According to the article on the Alaska Highway and permafrost, what is by far the biggest challenge the road faces today?
--- SOURCE EXTRACT ---
With
global warming, peril underlies road to Alaska as permafrost melts
By
CORNELIA DEAN
28 July, 2012
WHITEHORSE,
Yukon Territory – […] Today, as the road now known as the Alaska
Highway celebrates its 70th birthday, cars and trucks flash along
what Wally Hidinger calls “a very good standard two-lane highway”
from Dawson Creek, British Columbia, to Fairbanks, Alaska. “Our
mantra is bare, dry pavement 365 days a year,” said Mr. Hidinger,
who directs transportation engineering for the Yukon territorial
government. It is a vow he and his staff can keep.
They
rely on remote sensing technology to anticipate bad weather and keep
the pavement clear. They work to unkink twists and turns left over
from the original construction, when the builders dealt with muskeg
and other obstacles by curving the road around them.
But
today the Alcan faces challenges that could not have been predicted
when it was built. By far the biggest is permafrost, the permanently
frozen ground that underlies much of the road.
As
the climate warms, stretches of permafrost are no longer permanent.
They are melting — leaving pavement with cracks, turning asphalt
into washboard, and otherwise threatening the stability of the road.
--- RAW RECORDS ---
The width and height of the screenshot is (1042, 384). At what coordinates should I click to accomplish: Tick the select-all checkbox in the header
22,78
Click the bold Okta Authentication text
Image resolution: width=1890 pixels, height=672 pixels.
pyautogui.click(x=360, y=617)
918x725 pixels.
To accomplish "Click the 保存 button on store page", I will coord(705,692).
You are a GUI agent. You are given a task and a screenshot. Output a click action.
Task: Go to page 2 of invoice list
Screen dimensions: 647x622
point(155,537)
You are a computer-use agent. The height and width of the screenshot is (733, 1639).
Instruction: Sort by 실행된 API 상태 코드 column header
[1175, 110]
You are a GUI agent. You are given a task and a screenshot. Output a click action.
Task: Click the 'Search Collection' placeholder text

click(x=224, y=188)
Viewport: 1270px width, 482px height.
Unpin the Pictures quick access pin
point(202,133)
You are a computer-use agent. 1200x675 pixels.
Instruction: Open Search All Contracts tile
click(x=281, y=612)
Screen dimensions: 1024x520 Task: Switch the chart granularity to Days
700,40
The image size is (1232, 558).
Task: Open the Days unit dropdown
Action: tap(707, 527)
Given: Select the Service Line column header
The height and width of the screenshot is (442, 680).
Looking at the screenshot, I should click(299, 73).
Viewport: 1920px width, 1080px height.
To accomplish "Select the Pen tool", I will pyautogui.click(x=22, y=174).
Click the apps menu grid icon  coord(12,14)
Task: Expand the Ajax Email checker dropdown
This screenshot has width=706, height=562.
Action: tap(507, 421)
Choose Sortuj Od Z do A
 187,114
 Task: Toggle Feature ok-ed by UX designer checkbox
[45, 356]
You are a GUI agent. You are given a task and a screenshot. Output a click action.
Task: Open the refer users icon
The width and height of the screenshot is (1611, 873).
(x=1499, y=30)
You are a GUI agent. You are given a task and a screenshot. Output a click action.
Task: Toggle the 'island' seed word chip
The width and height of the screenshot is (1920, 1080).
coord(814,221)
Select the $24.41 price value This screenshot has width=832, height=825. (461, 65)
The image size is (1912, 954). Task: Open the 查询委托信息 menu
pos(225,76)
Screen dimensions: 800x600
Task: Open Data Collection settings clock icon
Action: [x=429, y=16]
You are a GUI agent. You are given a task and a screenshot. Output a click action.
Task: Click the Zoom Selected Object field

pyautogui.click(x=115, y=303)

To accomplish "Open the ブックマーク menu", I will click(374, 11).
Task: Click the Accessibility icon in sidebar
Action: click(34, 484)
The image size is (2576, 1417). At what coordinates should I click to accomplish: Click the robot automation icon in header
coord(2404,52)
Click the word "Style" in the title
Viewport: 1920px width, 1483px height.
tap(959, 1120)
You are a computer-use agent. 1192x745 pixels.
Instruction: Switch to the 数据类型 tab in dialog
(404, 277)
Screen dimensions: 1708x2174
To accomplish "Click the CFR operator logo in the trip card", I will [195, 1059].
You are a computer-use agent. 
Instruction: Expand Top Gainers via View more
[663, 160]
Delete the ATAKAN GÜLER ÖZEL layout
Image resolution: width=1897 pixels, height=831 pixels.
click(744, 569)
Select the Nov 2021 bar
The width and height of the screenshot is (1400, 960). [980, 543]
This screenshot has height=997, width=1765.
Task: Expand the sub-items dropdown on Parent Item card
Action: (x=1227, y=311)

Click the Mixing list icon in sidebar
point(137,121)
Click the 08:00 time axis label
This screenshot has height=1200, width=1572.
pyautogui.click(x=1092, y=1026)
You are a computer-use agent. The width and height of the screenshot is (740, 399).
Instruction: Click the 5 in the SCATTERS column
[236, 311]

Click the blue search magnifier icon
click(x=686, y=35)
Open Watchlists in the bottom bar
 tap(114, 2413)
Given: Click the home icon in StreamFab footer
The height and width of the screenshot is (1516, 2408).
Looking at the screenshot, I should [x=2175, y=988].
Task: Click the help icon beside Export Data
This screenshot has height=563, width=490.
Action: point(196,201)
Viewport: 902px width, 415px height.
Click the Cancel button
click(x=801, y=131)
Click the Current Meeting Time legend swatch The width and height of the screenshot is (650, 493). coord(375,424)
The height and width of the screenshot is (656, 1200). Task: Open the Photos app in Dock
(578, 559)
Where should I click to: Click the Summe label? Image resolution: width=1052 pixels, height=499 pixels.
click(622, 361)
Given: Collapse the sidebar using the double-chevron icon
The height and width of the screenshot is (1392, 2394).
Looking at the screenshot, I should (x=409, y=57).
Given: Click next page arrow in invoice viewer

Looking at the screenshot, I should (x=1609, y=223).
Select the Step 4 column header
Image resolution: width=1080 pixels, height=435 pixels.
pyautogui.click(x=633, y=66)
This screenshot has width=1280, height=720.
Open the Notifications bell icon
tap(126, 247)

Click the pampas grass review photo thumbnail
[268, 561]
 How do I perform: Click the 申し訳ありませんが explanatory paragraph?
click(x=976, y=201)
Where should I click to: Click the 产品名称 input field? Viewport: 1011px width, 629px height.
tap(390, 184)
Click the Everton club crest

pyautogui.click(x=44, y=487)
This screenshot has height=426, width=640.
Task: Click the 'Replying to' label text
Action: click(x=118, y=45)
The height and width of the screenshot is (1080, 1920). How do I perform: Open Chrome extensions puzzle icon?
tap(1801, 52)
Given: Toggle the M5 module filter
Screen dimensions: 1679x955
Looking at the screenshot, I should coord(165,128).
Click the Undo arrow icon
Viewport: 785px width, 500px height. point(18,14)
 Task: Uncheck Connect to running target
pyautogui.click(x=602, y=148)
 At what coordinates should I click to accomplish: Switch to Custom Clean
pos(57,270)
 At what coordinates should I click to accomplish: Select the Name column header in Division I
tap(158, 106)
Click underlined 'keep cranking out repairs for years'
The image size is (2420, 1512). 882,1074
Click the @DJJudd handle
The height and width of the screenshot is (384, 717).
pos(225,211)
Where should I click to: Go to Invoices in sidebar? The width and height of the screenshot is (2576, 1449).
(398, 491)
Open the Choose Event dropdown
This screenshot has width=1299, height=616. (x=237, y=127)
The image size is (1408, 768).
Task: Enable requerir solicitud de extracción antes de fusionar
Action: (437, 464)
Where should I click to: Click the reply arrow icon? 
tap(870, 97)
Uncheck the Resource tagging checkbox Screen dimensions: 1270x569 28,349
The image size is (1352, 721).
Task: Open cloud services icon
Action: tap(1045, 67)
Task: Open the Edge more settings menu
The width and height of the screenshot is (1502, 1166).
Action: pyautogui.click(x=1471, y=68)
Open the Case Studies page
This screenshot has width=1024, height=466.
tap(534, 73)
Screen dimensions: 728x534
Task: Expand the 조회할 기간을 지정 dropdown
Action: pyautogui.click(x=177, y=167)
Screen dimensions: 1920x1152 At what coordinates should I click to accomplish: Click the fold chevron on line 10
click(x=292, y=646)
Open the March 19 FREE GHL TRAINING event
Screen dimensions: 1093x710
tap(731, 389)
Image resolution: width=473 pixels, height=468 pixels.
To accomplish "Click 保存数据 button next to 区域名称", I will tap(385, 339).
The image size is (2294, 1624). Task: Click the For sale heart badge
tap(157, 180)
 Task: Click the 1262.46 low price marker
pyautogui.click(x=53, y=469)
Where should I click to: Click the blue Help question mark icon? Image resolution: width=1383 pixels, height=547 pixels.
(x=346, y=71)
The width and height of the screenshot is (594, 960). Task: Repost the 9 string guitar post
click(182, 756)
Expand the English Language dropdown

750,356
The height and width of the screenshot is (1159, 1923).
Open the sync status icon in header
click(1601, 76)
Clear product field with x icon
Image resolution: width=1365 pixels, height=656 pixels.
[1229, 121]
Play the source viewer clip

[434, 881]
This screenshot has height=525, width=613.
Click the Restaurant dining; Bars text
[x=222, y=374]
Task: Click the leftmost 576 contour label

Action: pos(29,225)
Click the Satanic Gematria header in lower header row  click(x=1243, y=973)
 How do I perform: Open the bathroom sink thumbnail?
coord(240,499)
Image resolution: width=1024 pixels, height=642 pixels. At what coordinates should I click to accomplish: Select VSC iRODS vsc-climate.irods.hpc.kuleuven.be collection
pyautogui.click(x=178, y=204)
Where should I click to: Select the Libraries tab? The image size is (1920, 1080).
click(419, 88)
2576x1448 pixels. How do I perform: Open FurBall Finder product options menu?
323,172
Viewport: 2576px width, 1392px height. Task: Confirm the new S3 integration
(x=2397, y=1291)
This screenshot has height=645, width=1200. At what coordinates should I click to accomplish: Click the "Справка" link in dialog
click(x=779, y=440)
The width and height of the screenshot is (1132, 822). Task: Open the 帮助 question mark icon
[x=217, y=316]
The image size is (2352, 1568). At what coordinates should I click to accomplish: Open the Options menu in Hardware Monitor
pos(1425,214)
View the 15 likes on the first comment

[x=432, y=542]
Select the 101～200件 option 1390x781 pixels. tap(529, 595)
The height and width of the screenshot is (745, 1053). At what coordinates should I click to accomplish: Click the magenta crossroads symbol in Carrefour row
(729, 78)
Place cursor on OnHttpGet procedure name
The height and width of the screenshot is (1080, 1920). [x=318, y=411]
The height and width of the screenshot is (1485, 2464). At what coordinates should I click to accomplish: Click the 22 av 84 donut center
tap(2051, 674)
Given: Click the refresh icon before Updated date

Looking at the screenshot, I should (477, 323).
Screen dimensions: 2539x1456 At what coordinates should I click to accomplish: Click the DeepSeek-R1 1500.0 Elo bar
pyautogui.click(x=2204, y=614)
---
• _TASK RESPONSE_
Permafrost, the permanently frozen ground that underlies much of the road.